We may also choose to utilize sentences, phrases, paragraphs and even entire chapters and works in a similar manner. Anthologies of stories are a good example of this. The manner in which we associate different stories result in different analogies. In today’s digital libraries, anthologies also may incorporate images, sound tracks, and video segments, which can further change the analogous meaning of the overall work. In considering, the nature and relationship of a particular piece of knowledge to data, information and other knowledge we can see that like puzzle pieces the components of knowledge can be seen as both independent and interdependent pieces.
We must therefore conclude that components of this knowledge puzzle can be rearranged and presented in more than one way. If this is true then we must also conclude that the rearrangement of knowledge components is capable of creating potential new knowledge. This potential new knowledge may or may not be useful, just as a rearrangement of words may or may not create a useful sentence. We have previously considered visual context with respect to picture puzzles.

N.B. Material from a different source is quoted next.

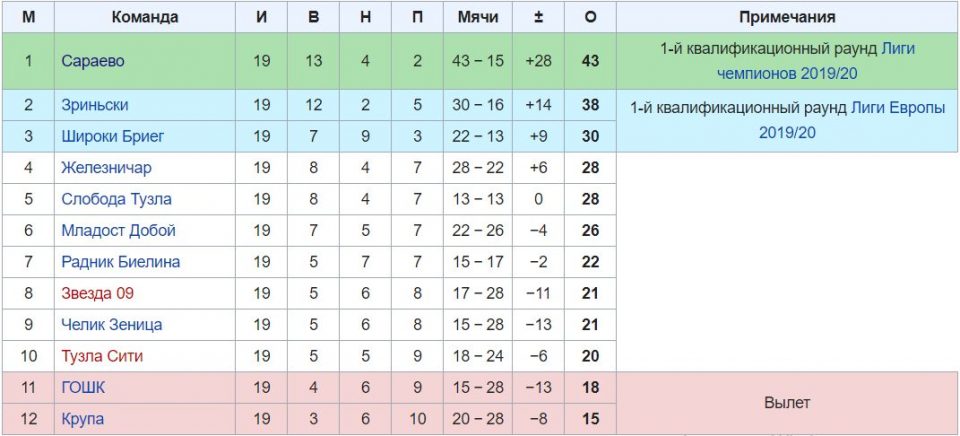960x436 pixels.
Task: Click the Команда column header
Action: (x=145, y=17)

Context is therefore an essential part of all puzzles and context is an essential part of the search for new knowledge. The question of context for those who solve puzzles is therefore not “What should we search for?” but rather “What various useful contexts can be made from the rearrangements of our puzzle parts?” The logical reason why this is so important is that it makes the search for the best potential solution doable. The first question is open ended and infinite while the second question is bounded and finite.
At this point, it is most important to note that in creating a useful puzzle search of knowledge we must be able to choose from a qualifiedly viable potential set, rather than simply a potential arrangement pieces. In our extended concept of a knowledge puzzle, the finite number of pieces and the limitation of their contextual associations determine the potential useful arrangements.

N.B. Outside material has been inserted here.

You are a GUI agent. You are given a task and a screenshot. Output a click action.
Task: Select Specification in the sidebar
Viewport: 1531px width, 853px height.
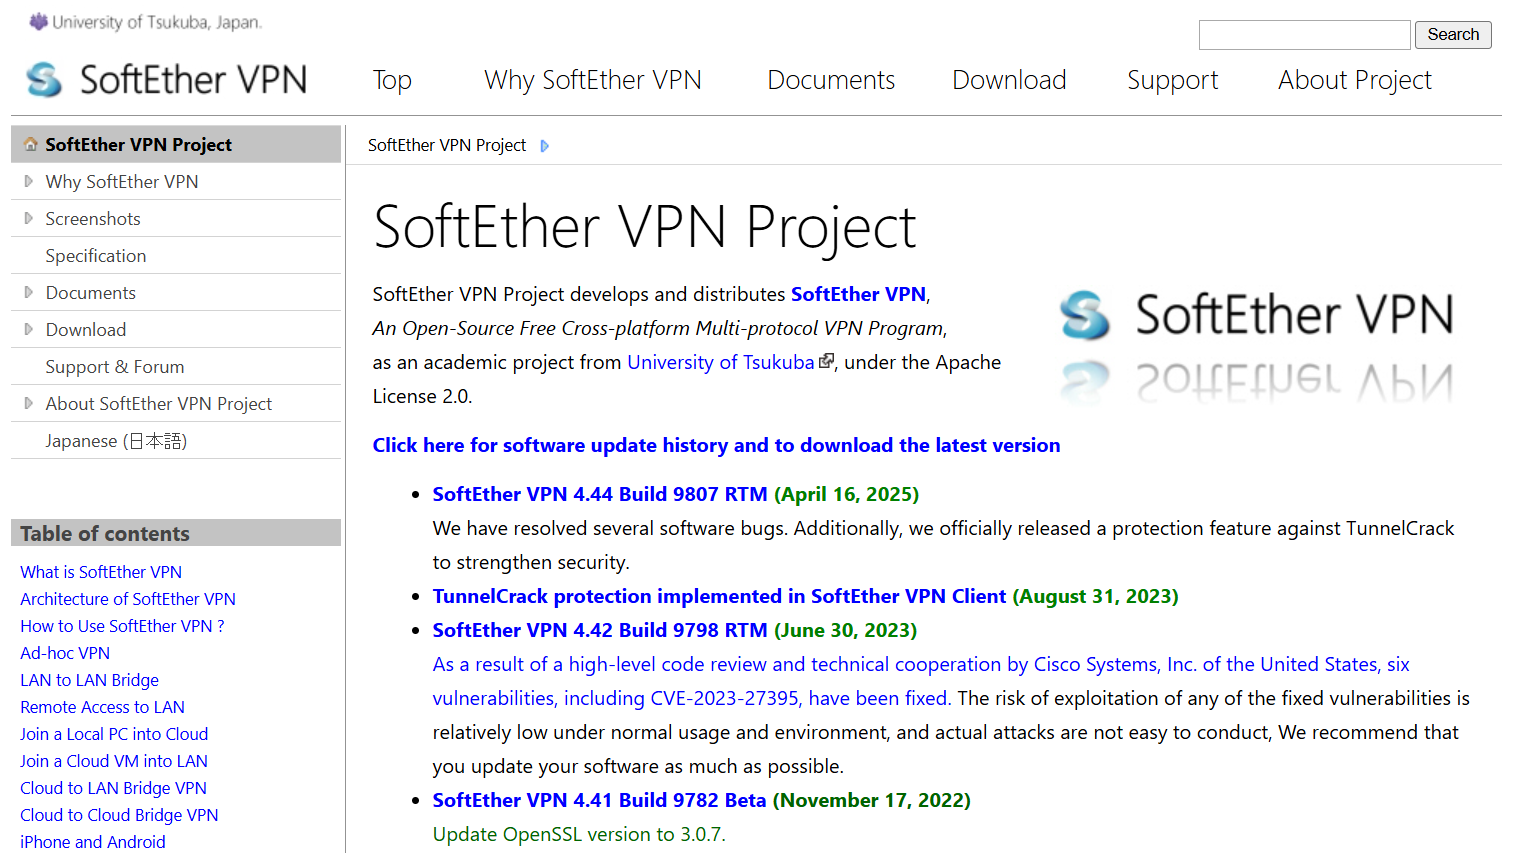[x=96, y=255]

The concept of fit is also important, as there can be direct and indirect reasons why knowledge puzzle pieces should and should not have contextual relevance. The relevant fitness of juxtapositions may be influenced by the lack of access to other pieces of the puzzle. Since search is affected by knowledge of relevance, it is important that accessibility of puzzle pieces remains accountable.
How this critical concern and other aspects of creating and utilizing a knowledge puzzle may be accomplished is beyond the objectives of this paper. However, it must be noted that a solution is possible.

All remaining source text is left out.